Tenebrous had been a poor teacher. It was simply not in his temper, and Hego Damask himself had been an adult soon to be a grandfather when he started learning. Their bond had echoed more frustration and derision than kinship, and it had been wholly unexpected for the Muun. A mentor and a fosterling could not get along, but both attempted to unless they would ruin the bonds between their clans. Plagueis had abided by Tenebrous rules, but ultimately the gap of killing a mentor stayed. It was simply not done in Muun culture. Killing a mentor was equal to killing a father, and no Muun would trust a kinslayer. Weakness, Tenebrous had snarled, but Plagueis had been strong enough then that his master could not kill him. A Jedi Master may have matched Tenebrous, whose midichlorian count was underwhelming, highlighting a flaw of the rule of Two. The aging Darth Liara had dealt with two eager apprentices before she had felt the need to take an apprentice now, before death closed on her. Tenebrous had not been a match to either of her former apprentices and resented the fact, or so Plagueis had discovered in the holo-records he appropriated after Tenebrous death. Darth Liara herself had been frail, her strength wan and barely able to lift her lightsaber when Tenebrous had become a master, and Plagueis did not doubt she still could have killed her apprentice had she wished to live.

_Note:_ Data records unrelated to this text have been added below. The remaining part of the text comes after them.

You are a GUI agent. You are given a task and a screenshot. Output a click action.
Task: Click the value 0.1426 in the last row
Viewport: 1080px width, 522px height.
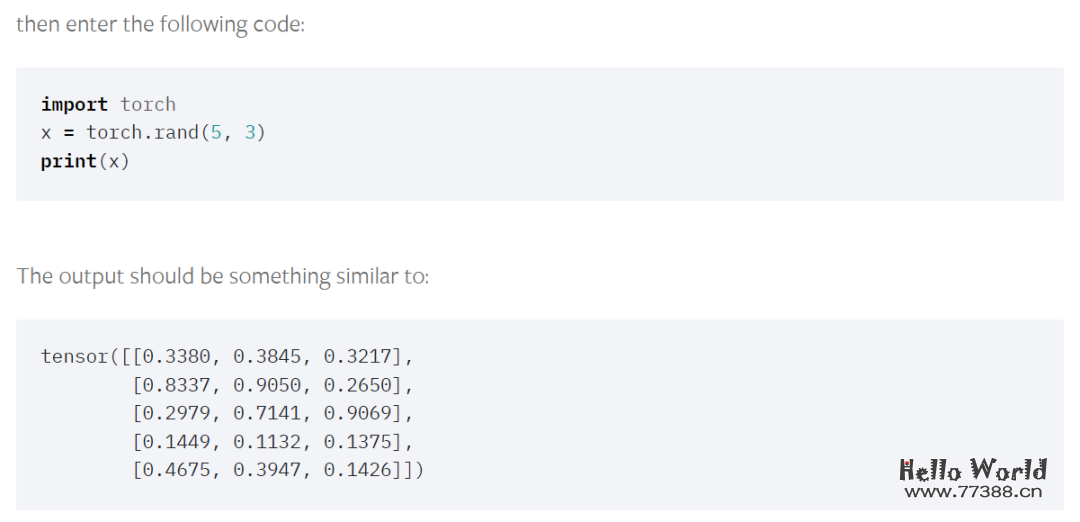click(357, 470)
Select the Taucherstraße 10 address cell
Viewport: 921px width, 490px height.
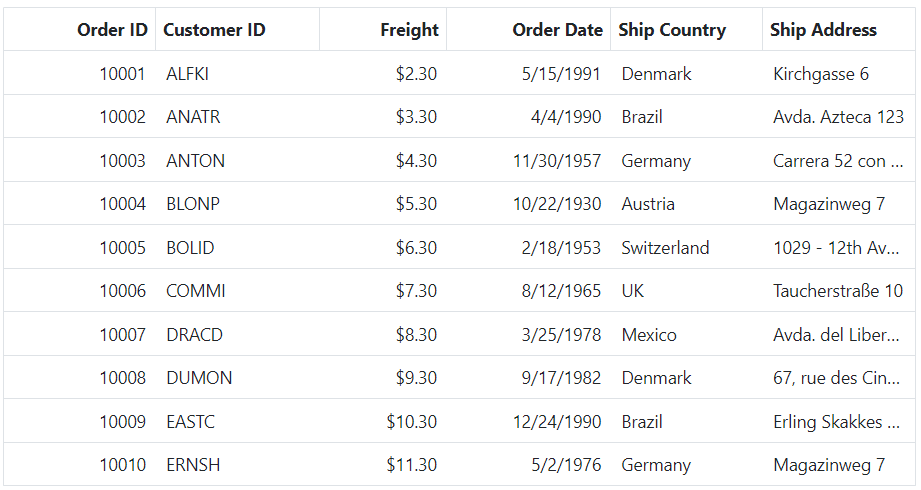pos(839,290)
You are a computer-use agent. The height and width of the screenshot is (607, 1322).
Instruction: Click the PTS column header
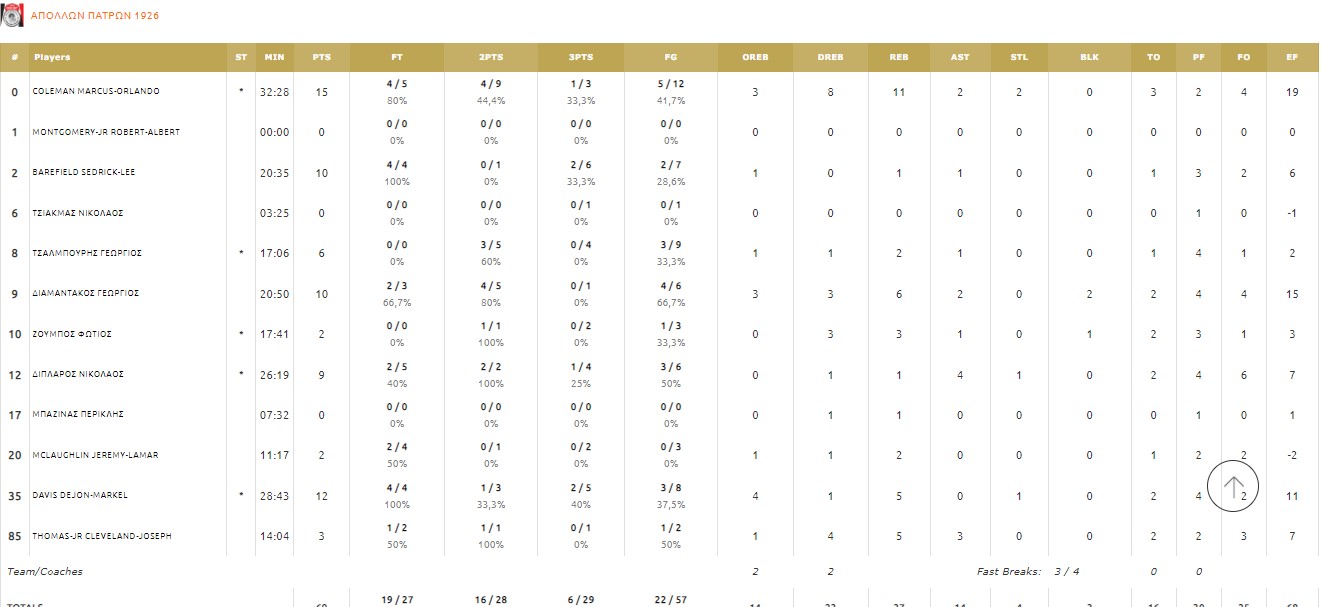point(321,57)
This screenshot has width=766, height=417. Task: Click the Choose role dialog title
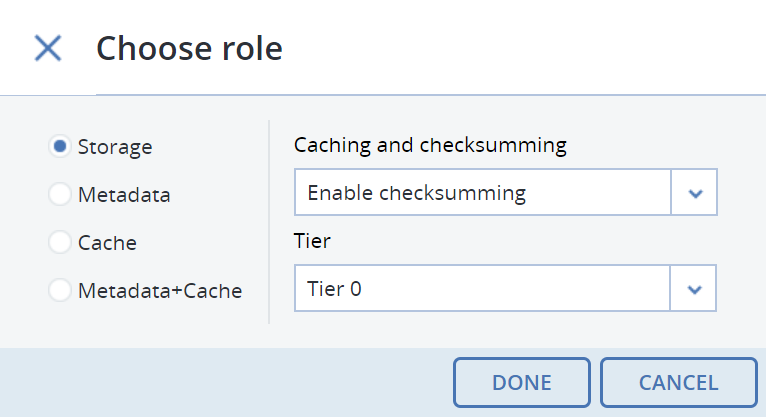(189, 48)
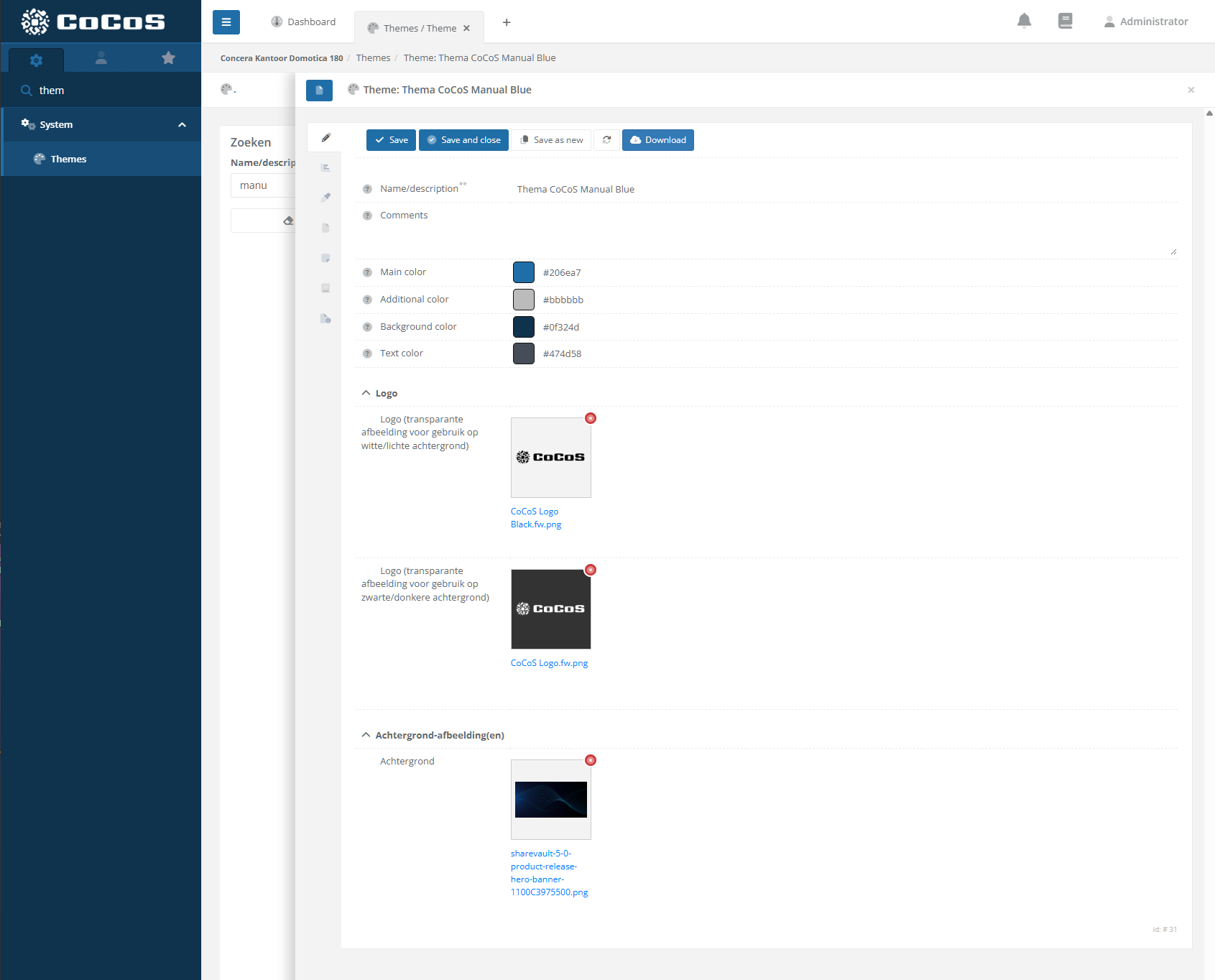Open the manual book icon in header
The height and width of the screenshot is (980, 1215).
pyautogui.click(x=1065, y=21)
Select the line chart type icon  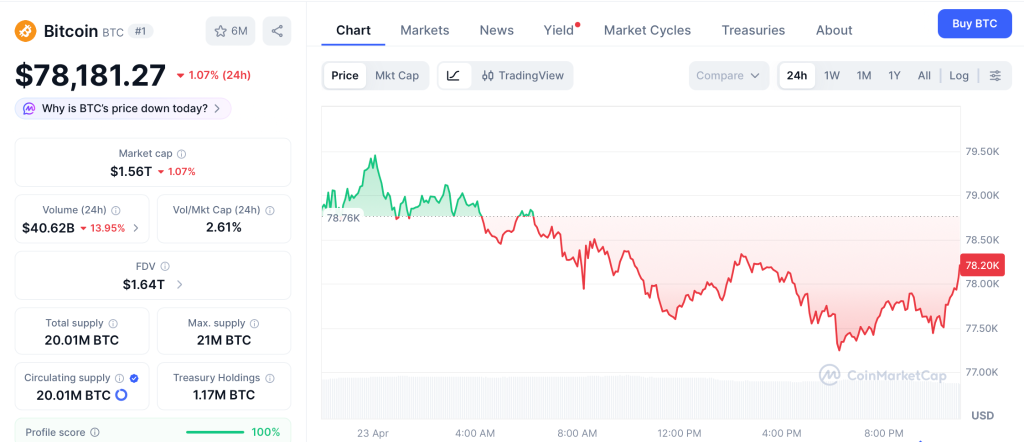[x=453, y=75]
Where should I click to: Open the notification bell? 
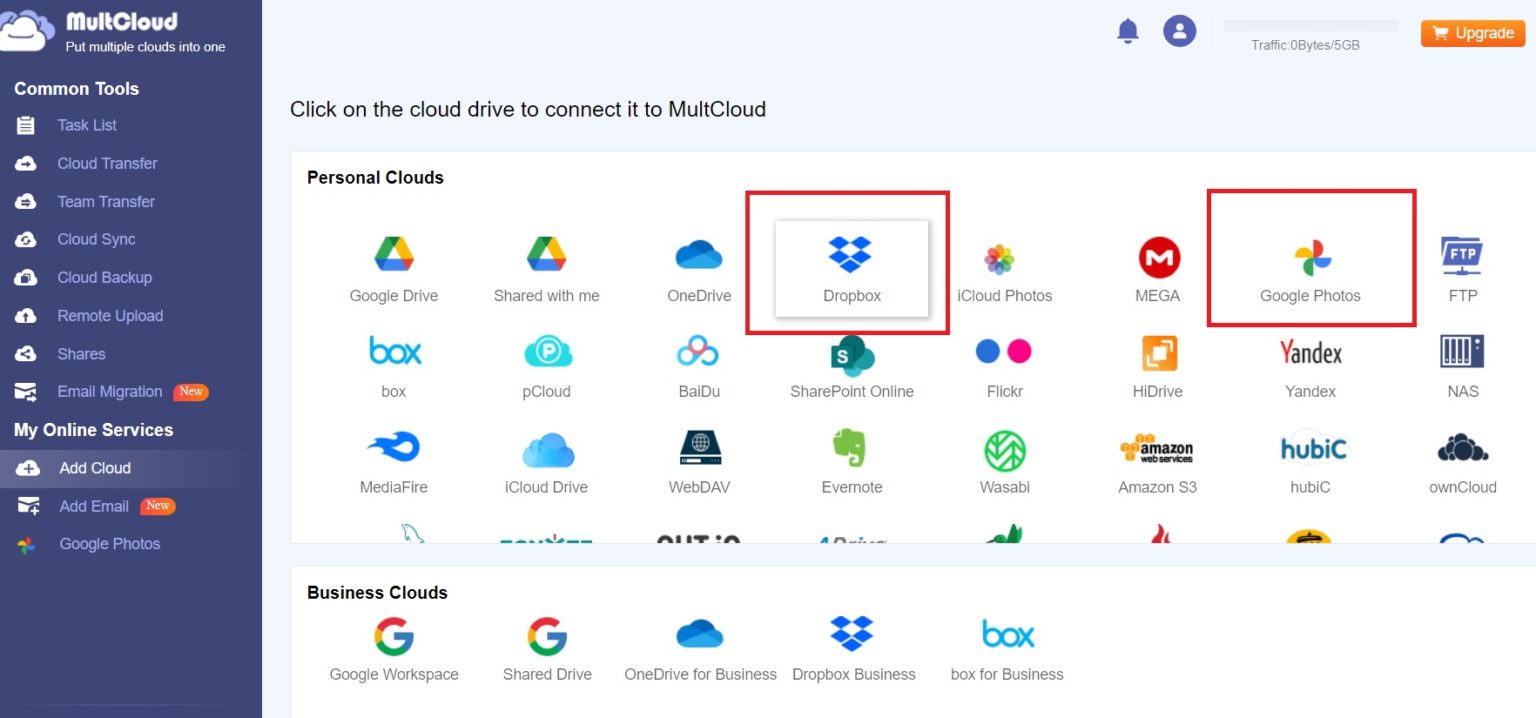click(1127, 31)
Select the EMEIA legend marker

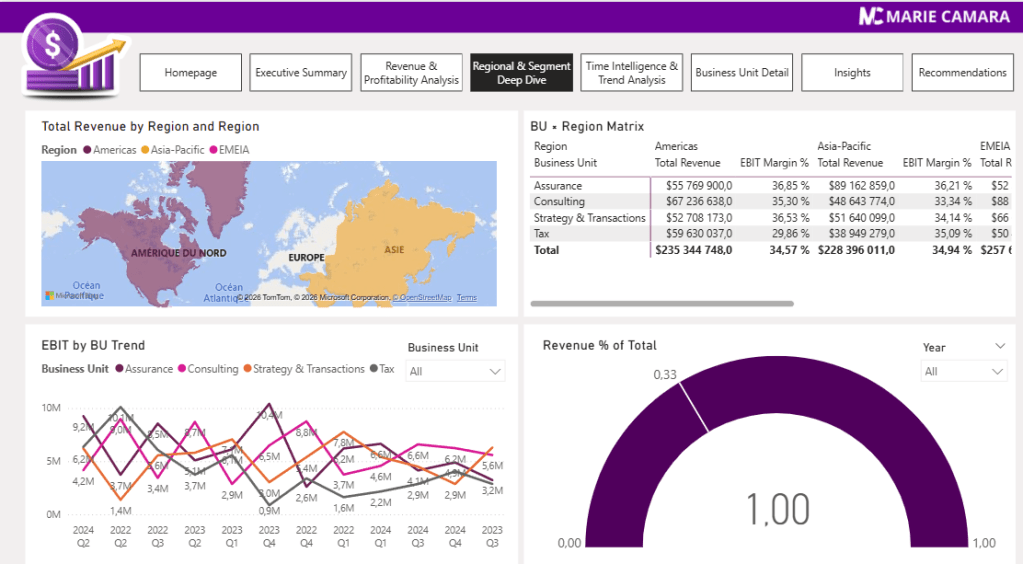pos(213,150)
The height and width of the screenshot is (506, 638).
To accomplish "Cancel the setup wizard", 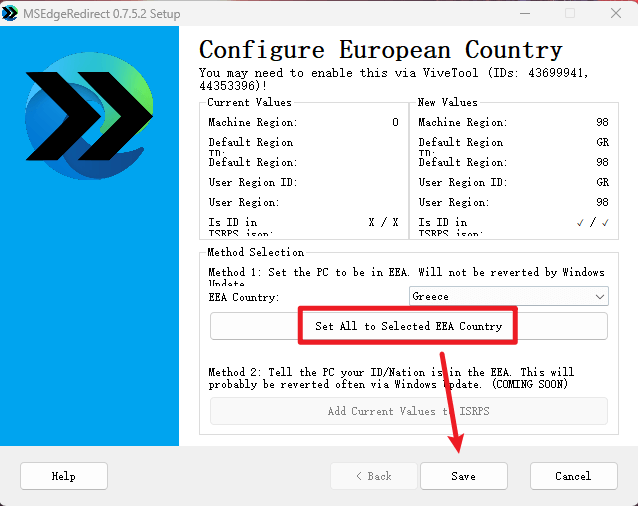I will (573, 476).
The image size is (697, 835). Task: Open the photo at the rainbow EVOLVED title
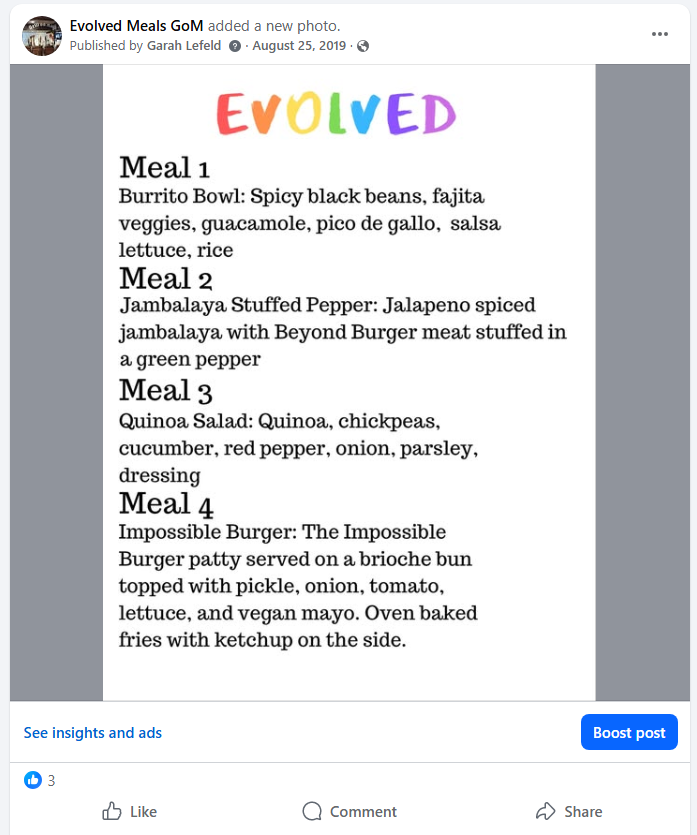point(336,115)
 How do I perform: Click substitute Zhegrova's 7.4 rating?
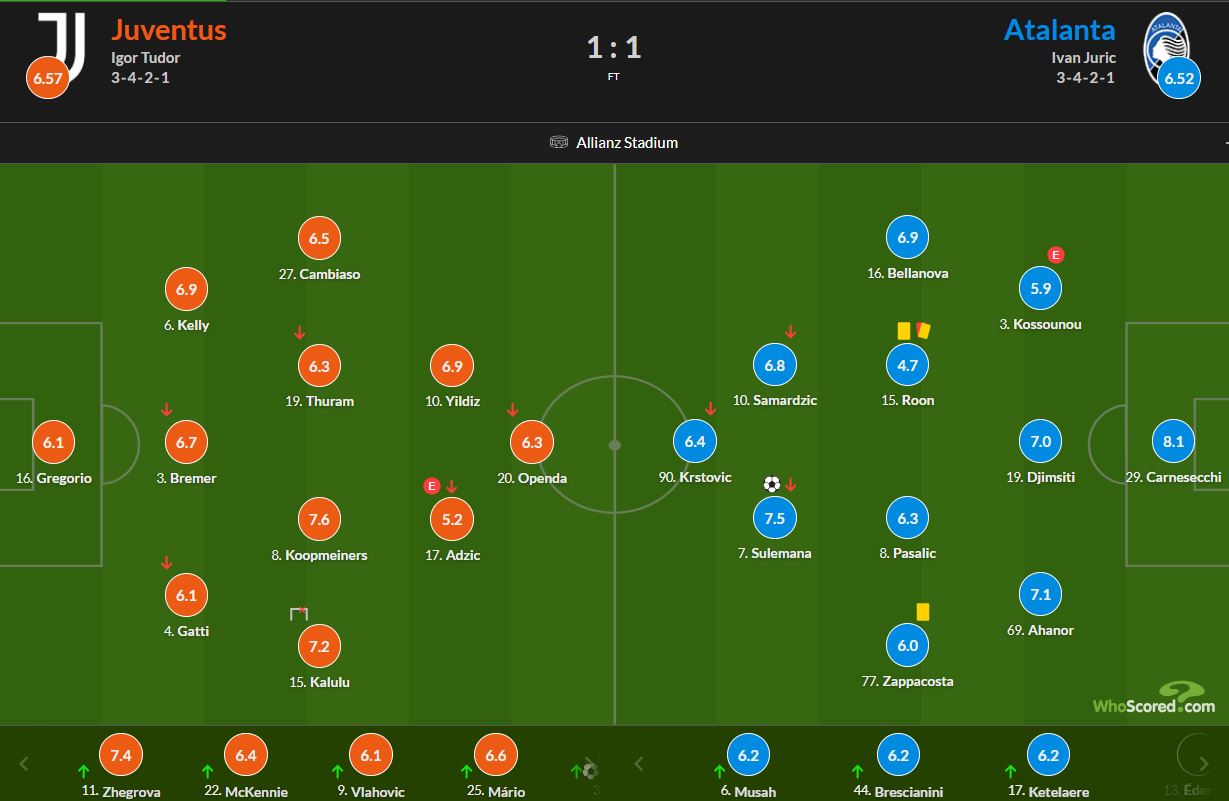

Plagueis had triumphed then of Tenebrous, but left him alive and it was the last he heard of the Sith for a decade. Then, when Dooku unknowingly gave him the news of his daughter death and the identity of her killer, he had dealt with Tenebrous then the apprentice he had started forming in that time. He refused the label of kinslayer, because Tenebrous had been no kin, not after he gone out of his way to kill Jashleen because he could not kill Plagueis. The Dark Side had beckoned him to Sheev, but he had not took Sheev as his apprentice to continue Tenebrous line. He had done so for the potential of the Naboo, for the fractured visions he had of his future, and the waste it would have been to let him die by his own hand in less than a year. He stole the child on which the Dark Side had whispered promises, in payment of the child that had been stolen from him. It was symbolical, in a way, a substitute and a revenge and a bargain. To bled the Jedi, and safeguard his grandchildren and greatgrandchildren to come from the Dark Side wishes.
The twig was a child too, but not his, Han Solo's. That unknown Sith who had claimed a Jedi foundling in brazen recklessness, then kept all unaware of the fact with misdirection. Even his apprentice did not know he should be called as such, for all his knowledge and his instinct were just familiar enough for Plagueis to recognize their origin. Another line kept hidden until the last of them was not able to maintain the secret, unaware he should have. An apprentice of four years who could not yet be called a Sith, but whom the Force had guided to him. Plagueis wondered if he should stall the dangerous secret he knew by ending his life or achieve his formation. Solo had seen something in this one, despite his Jedi roots, despite his low midichlorian count – still higher than Tenebrous had been. Plagueis still did not see what.